» Try it
When the string "give" occurs in a line of the listing below, return that line.
---------- Entries shown
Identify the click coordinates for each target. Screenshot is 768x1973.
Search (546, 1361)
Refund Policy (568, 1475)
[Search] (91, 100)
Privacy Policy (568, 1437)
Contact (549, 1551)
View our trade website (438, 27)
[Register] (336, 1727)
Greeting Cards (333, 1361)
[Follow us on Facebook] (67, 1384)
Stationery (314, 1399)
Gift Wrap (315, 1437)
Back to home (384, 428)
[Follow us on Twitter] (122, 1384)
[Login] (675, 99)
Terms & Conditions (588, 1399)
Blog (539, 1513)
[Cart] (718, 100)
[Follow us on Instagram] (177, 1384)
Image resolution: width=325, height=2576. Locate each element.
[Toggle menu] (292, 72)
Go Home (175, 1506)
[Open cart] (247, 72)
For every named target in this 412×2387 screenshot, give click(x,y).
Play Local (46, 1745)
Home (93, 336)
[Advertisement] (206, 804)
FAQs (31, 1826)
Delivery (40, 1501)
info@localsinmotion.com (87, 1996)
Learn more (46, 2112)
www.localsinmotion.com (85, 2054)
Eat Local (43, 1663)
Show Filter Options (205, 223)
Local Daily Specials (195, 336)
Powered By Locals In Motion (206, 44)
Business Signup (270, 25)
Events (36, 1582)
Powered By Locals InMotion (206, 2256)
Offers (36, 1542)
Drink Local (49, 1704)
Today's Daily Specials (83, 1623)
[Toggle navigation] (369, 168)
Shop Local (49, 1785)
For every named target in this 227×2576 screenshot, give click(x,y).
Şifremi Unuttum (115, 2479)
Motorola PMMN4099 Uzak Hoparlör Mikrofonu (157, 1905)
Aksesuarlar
--------------------
» Task output
For every named target in this 412×2387 screenshot, give click(x,y).
For every named target in this 227×2576 screenshot, give click(x,y).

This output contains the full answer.